WHAT YOU SHOULD DO:
Copy out the entries exactly. Print them in full.

** Opening PROVIDED INFORMATION block **

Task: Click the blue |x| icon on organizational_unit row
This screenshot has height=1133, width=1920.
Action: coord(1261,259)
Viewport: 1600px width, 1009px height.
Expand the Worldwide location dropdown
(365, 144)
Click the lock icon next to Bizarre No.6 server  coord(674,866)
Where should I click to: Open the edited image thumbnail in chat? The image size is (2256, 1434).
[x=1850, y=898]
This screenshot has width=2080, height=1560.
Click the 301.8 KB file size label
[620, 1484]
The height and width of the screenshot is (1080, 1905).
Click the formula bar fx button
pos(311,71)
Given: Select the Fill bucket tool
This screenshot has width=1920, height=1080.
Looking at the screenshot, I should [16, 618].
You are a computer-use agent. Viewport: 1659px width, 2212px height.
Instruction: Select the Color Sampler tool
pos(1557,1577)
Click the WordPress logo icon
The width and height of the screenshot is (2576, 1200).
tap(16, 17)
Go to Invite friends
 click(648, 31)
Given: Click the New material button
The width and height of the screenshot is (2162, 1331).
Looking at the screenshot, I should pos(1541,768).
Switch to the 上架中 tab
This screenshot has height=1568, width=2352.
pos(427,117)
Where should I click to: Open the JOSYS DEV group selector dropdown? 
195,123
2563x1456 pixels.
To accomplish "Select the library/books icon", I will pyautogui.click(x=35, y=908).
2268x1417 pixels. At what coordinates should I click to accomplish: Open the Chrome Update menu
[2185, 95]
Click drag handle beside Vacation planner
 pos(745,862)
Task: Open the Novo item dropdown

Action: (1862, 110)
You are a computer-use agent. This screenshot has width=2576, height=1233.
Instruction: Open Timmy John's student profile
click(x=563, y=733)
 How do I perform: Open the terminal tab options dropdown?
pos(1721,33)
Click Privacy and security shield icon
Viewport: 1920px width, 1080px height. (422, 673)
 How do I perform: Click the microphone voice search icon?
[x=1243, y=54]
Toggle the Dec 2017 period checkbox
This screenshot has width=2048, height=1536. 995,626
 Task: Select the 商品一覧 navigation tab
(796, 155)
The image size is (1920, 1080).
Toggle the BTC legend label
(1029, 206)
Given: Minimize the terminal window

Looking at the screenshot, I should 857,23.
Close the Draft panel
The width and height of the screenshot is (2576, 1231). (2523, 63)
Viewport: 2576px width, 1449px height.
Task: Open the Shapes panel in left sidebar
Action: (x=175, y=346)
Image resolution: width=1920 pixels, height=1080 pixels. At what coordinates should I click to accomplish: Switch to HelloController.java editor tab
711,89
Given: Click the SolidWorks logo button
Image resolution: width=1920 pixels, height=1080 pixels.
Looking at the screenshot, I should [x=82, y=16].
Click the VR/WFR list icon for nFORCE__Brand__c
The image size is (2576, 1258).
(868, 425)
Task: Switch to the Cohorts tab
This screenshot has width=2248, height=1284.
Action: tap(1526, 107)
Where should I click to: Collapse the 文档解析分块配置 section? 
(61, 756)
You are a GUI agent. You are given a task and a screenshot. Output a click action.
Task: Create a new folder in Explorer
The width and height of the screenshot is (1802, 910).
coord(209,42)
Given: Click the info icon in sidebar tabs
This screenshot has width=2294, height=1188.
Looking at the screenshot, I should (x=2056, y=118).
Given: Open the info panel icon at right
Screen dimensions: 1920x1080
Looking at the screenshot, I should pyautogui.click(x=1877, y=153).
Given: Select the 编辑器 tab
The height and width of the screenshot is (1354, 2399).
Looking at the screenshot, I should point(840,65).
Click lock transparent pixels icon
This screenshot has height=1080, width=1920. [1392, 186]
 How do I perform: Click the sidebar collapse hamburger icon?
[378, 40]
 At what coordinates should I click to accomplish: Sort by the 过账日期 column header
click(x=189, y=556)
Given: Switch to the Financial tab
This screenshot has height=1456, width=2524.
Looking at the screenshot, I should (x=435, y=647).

** Closing PROVIDED INFORMATION block **

WRITTEN RESPONSE:
Task: Click the blue |x| icon on organizational_unit row
This screenshot has height=1133, width=1920.
Action: coord(1261,259)
Viewport: 1600px width, 1009px height.
Expand the Worldwide location dropdown
(365, 144)
Click the lock icon next to Bizarre No.6 server  coord(674,866)
Where should I click to: Open the edited image thumbnail in chat? The image size is (2256, 1434).
[x=1850, y=898]
This screenshot has width=2080, height=1560.
Click the 301.8 KB file size label
[620, 1484]
The height and width of the screenshot is (1080, 1905).
Click the formula bar fx button
pos(311,71)
Given: Select the Fill bucket tool
This screenshot has width=1920, height=1080.
Looking at the screenshot, I should [16, 618].
You are a computer-use agent. Viewport: 1659px width, 2212px height.
Instruction: Select the Color Sampler tool
pos(1557,1577)
Click the WordPress logo icon
The width and height of the screenshot is (2576, 1200).
tap(16, 17)
Go to Invite friends
 click(648, 31)
Given: Click the New material button
The width and height of the screenshot is (2162, 1331).
Looking at the screenshot, I should pos(1541,768).
Switch to the 上架中 tab
This screenshot has height=1568, width=2352.
pos(427,117)
Where should I click to: Open the JOSYS DEV group selector dropdown? 
195,123
2563x1456 pixels.
To accomplish "Select the library/books icon", I will pyautogui.click(x=35, y=908).
2268x1417 pixels. At what coordinates should I click to accomplish: Open the Chrome Update menu
[2185, 95]
Click drag handle beside Vacation planner
 pos(745,862)
Task: Open the Novo item dropdown

Action: (1862, 110)
You are a computer-use agent. This screenshot has width=2576, height=1233.
Instruction: Open Timmy John's student profile
click(x=563, y=733)
 How do I perform: Open the terminal tab options dropdown?
pos(1721,33)
Click Privacy and security shield icon
Viewport: 1920px width, 1080px height. (422, 673)
 How do I perform: Click the microphone voice search icon?
[x=1243, y=54]
Toggle the Dec 2017 period checkbox
This screenshot has width=2048, height=1536. 995,626
 Task: Select the 商品一覧 navigation tab
(796, 155)
The image size is (1920, 1080).
Toggle the BTC legend label
(1029, 206)
Given: Minimize the terminal window

Looking at the screenshot, I should 857,23.
Close the Draft panel
The width and height of the screenshot is (2576, 1231). (2523, 63)
Viewport: 2576px width, 1449px height.
Task: Open the Shapes panel in left sidebar
Action: (x=175, y=346)
Image resolution: width=1920 pixels, height=1080 pixels. At what coordinates should I click to accomplish: Switch to HelloController.java editor tab
711,89
Given: Click the SolidWorks logo button
Image resolution: width=1920 pixels, height=1080 pixels.
Looking at the screenshot, I should [x=82, y=16].
Click the VR/WFR list icon for nFORCE__Brand__c
The image size is (2576, 1258).
(868, 425)
Task: Switch to the Cohorts tab
This screenshot has width=2248, height=1284.
Action: tap(1526, 107)
Where should I click to: Collapse the 文档解析分块配置 section? 
(61, 756)
You are a GUI agent. You are given a task and a screenshot. Output a click action.
Task: Create a new folder in Explorer
The width and height of the screenshot is (1802, 910).
coord(209,42)
Given: Click the info icon in sidebar tabs
This screenshot has width=2294, height=1188.
Looking at the screenshot, I should (x=2056, y=118).
Given: Open the info panel icon at right
Screen dimensions: 1920x1080
Looking at the screenshot, I should pyautogui.click(x=1877, y=153).
Given: Select the 编辑器 tab
The height and width of the screenshot is (1354, 2399).
Looking at the screenshot, I should point(840,65).
Click lock transparent pixels icon
This screenshot has height=1080, width=1920. [1392, 186]
 How do I perform: Click the sidebar collapse hamburger icon?
[378, 40]
 At what coordinates should I click to accomplish: Sort by the 过账日期 column header
click(x=189, y=556)
Given: Switch to the Financial tab
This screenshot has height=1456, width=2524.
Looking at the screenshot, I should (x=435, y=647).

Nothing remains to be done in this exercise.